Cenzic 232 Patent
Paid Advertising
web application security lab

Firefox Popup Blocker Allows Local Access

Cyber Legionnaire pointed me to a link on SecuriTeam to an exploit found by Michael Zalewski that allows malicious users to access local files when users click to agree to have popups appear. This may not seem like that bad a problem on the surface (because when would you allow that to happen on a malicious site?) But the problem is that it’s very easy to control a non-malicious site through (yup, you guessed it) XSS.

If I can XSS a page that a user otherwise trusts and change all the links to tell the user that they must allow popups, they will do so, giving you complete access to the user’s drive in Firefox. Apparently Firefox completely bypasses all same origin policy restrictions once the popup blocker is turned off. Pretty nasty.

3 Responses to “Firefox Popup Blocker Allows Local Access”

  1. Edward Z. Yang Says:

    From what I hear Firefox 2.0 is not affected. Anyone can confirm?

  2. Gavin Sharp Says:

    Edward: There seems to be a lot of confusion everywhere about which versions of Firefox are affected. You can tell from the bug report (Mozilla bug 369427) that all active branches (1.5.0.x, 2.0.0.x and trunk) are affected.

    RSnake: your description of the problem is not quite accurate: The problem only exists when a blocked popup is “allowed once”. That’s not the same as whitelisting the site, so saying “Apparently Firefox completely bypasses all same origin policy restrictions once the popup blocker is turned off” is flat out wrong.

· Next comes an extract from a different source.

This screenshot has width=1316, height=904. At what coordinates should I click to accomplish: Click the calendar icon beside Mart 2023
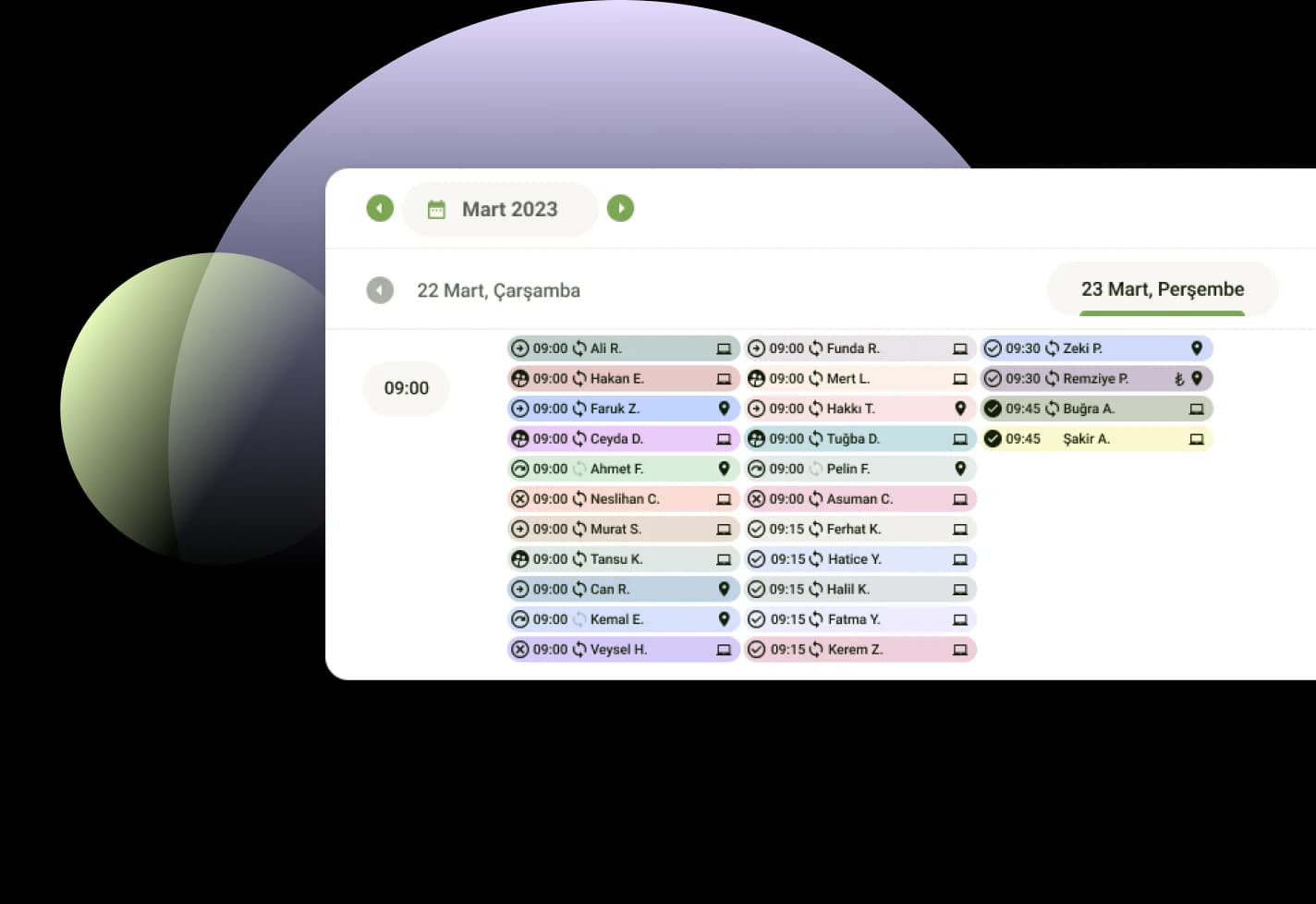pyautogui.click(x=436, y=210)
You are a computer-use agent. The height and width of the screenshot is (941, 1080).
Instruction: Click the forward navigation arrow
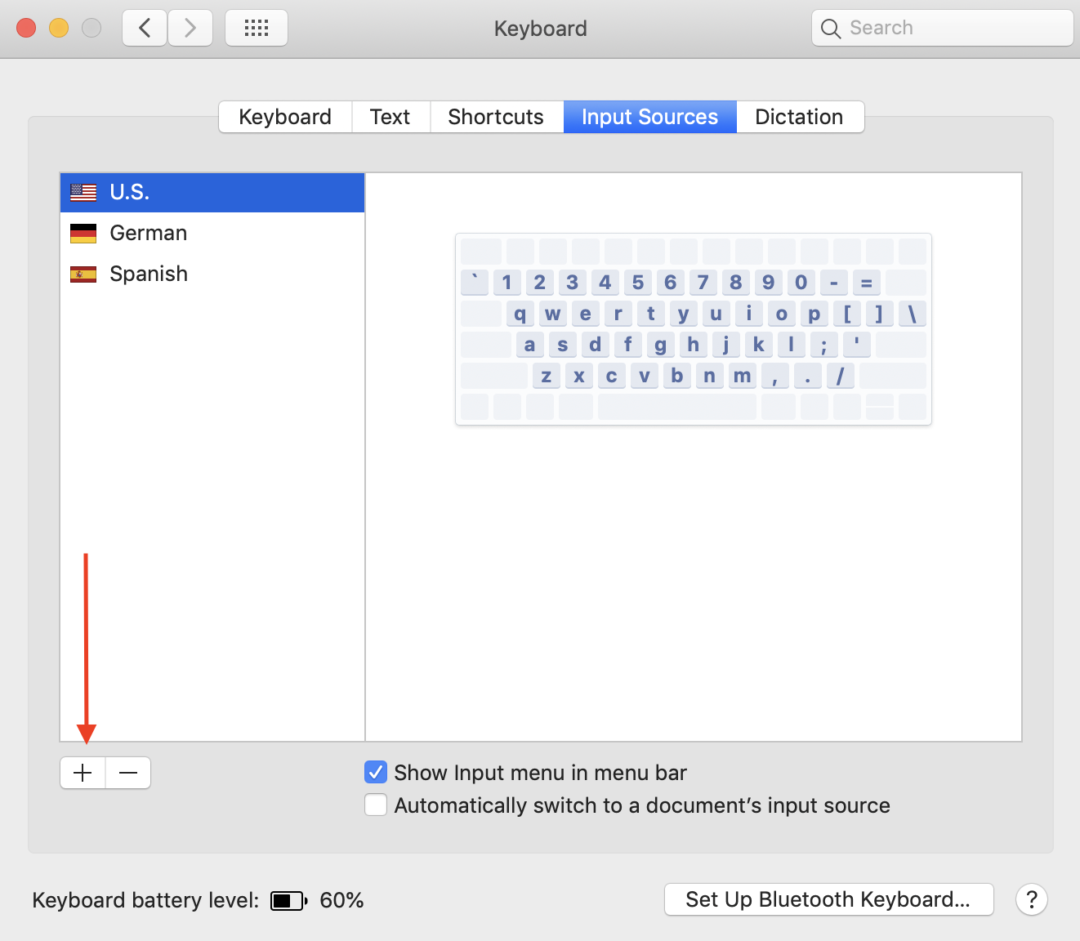[x=190, y=28]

If the popup blocker is turned off, or if the site is whitelisted, this problem doesn’t exist, since you can’t “allow once” a popup if it wasn’t blocked in the first place.

    Second: exploiting this bug does not result in “[getting] complete access to the user’s drive”. What you gain with this exploit is the ability to link to a local file, which in turn can access other local files. To truly “get access to the user’s drive” you’d need to have the malicious code already installed on the user’s hard drive. Admittedly, it’s fairly likely you could convince users to save a malicious page to disk if you tried hard enough, and you could also combine this vector with the “predictable random temp file” trick described in Mozilla bug 369428 (the bug describing the use of all these individual issues is Mozilla bug 369390), but the characterization that the floodgates are wide open once this bug is triggered is misleading.

  3. RSnake Says:

    Ah, what I did say was misleading now that I re-read what I wrote. Thanks for the clarification, Gavin - you would know better than I.